* Texte sélectionné

Tiens, une abeille qui se pose à côté de notre sandwich au picnic. On regarde ses ailes, ses rayures, et elle est déjà repartie. Et si les artistes pouvaient nous aider à mieux connaître ce vibrant pollinisateur ?
« Si les abeilles venaient à disparaître, l’humanité n’aurait plus que quatre ans devant elle» : une jolie (ou effrayante, au choix) citation d’Einstein que vous avez peut-être déjà rencontrée. Dommage qu’il ne l’ait sans doute jamais prononcée. Mais le danger qui plane sur les abeilles, et son impact sur la biodiversité est lui bien réel. Alors que le 20 mai se tenait la journée internationale des abeilles, qu’est-ce que la culture nous apprend sur notre rapport aux abeilles ?
Écouter les abeilles danser
La plus ancienne représentation de l’apiculture a 8000 ans. Une fresque retrouvée dans une grotte en Espagne dépeint une figure humaine montée sur une échelle pour atteindre une colonie sauvage nichée dans une falaise. Des abeilles, figurées par trois ou quatre traits, s’en échappent.
Depuis, les apiculteurs portent des chapeaux et se baissent vers des boîtes en bois qui hébergent des abeilles qu’ils ne qualifient plus de sauvage. Mais le principe reste sensiblement le même. Certains artistes, de leur côté, ont troqué les pinceaux pour la technologie, et représentent les abeilles de façon plus… abstraite.

* Contenu des données
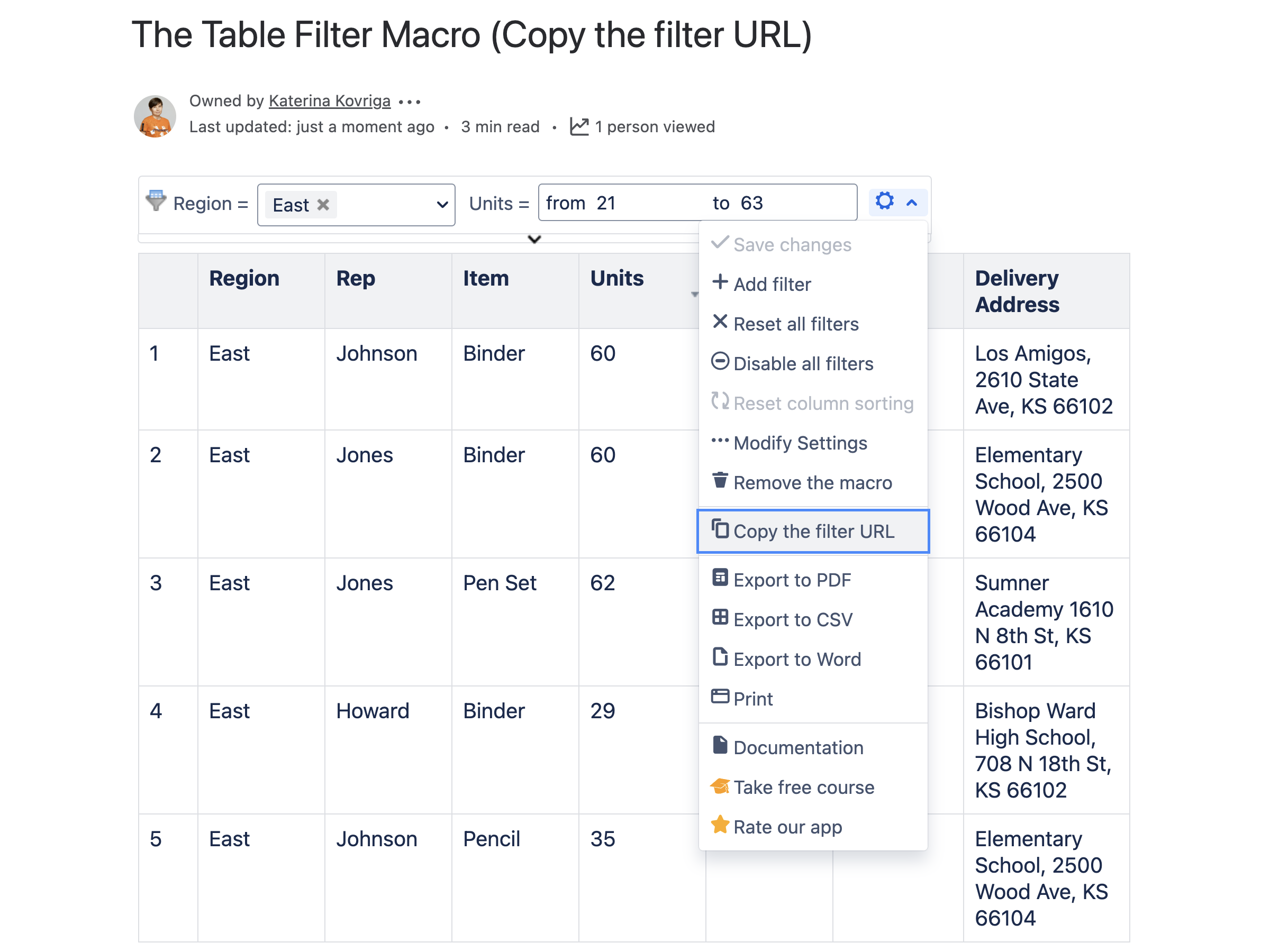The image size is (1270, 952).
Task: Collapse the filter panel using the chevron
Action: tap(534, 239)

* Exercice écrit 1
Imprimez à l'identique le passage du texte sur les abeilles qui commence par « Tiens, une abeille » et se poursuit jusqu'à « aux abeilles ? ».
* Exercice écrit 2
Résumez en deux phrases le texte sur les abeilles.
* Exercice écrit 3
Reprenez le texte sur les abeilles là où il s'arrête.
Les données n'ont aucun rôle à jouer ici.

* Résultat 1
Tiens, une abeille qui se pose à côté de notre sandwich au picnic. On regarde ses ailes, ses rayures, et elle est déjà repartie. Et si les artistes pouvaient nous aider à mieux connaître ce vibrant pollinisateur ?
« Si les abeilles venaient à disparaître, l’humanité n’aurait plus que quatre ans devant elle» : une jolie (ou effrayante, au choix) citation d’Einstein que vous avez peut-être déjà rencontrée. Dommage qu’il ne l’ait sans doute jamais prononcée. Mais le danger qui plane sur les abeilles, et son impact sur la biodiversité est lui bien réel. Alors que le 20 mai se tenait la journée internationale des abeilles, qu’est-ce que la culture nous apprend sur notre rapport aux abeilles ?

* Résultat 2
La menace qui pèse sur les abeilles et son impact sur la biodiversité sont bien réels, et le texte se demande, à l'occasion de la journée internationale des abeilles tenue le 20 mai, ce que la culture nous apprend sur notre rapport à ces pollinisateurs. Il évoque la plus ancienne représentation de l'apiculture, une fresque de 8000 ans trouvée dans une grotte en Espagne où une figure humaine montée sur une échelle atteint une colonie sauvage, puis indique que le principe reste sensiblement le même aujourd'hui et que certains artistes représentent désormais les abeilles de façon plus abstraite grâce à la technologie.

* Résultat 3
C’est le cas de Justine Émard, dont l’installation interactive Supraorganism s’appuie sur les mouvements des abeilles, analysés par une intelligence artificielle pour réagir aux mouvements des visiteurs. “Ce qui m’intéresse chez les abeilles, c’est la dimension collective de leur intelligence, le fait que l’essaim, qui fournit et traite des informations sur son environnement, puisse être comparé à un cerveau”, indique l’artiste. Le ballet des abeilles, qui est indispensable à leur survie, puisqu’il leur permet d’indiquer à leurs congénères où trouver des fleurs à butiner, se transforme en expérience esthétique pour humains qui confondent peut-être un peu trop vie réelle et artificielle.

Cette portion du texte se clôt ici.